There is so much wrong with this notion of structural racism that it’s not clear where to begin. First off, its workings are wholly arbitrary in all sorts of ways. Why should someone today with one great grandparent in the victim group get to say that seven of his great grandparents oppressed the eighth so he now gets to benefit today? (Try to answer that with a straight face.) And why are only a few outcomes considered, not all? For another sex-related example, why only focus on corporate boards and TV presenters and not on garbage collectors? And why not equalise the fact that over 90 per cent of deaths at work are men’s? Same type of questions apply with race. Why the cherry picking? And why are you accountable for past actions of others in your group? Likewise, if you go down the ‘put everyone in a group and social engineer to equalise outcomes road’ why don’t we play this woeful game good and hard? Over three or four per cent of employees are homosexual, you say? Well, better fire a bunch to bring it in line with the population at large. Same with basketball teams, an awful lot of black privilege there. Take your eyes off a few top jobs or other fashionable areas of interest and the ‘put everyone in a group and go for exact equality of outcome’ is disastrous. It kills all scope for individual choice and difference and variable preferences. We all just become cogs in our group’s identity, the leaders of which become world class rent-seekers.

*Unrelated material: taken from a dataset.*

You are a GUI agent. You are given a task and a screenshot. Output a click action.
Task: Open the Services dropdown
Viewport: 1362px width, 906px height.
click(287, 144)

Worse, the consequences of forcing all to see themselves as victims are terrible – for society and for the individual. It’s just flat out illiberal, remembering that the core of liberalism is to focus on the individual. Nor does the single-minded pursuit of equality of outcome have much of a track record – just check out communist regimes in the last century.
And that brings me to this last point. We all know that charges of ‘structural racism’ are so weak and so unpalatable that they simply would not be effective were they not trading on an unspoken elision with the first sort of racism. No right-thinking person wants to be thought of as a real racist. So throw around the charge of structural racism with wild abandon and hope some of it sticks as of the old-fashioned variety. That’s how this game works. We’re being played for suckers.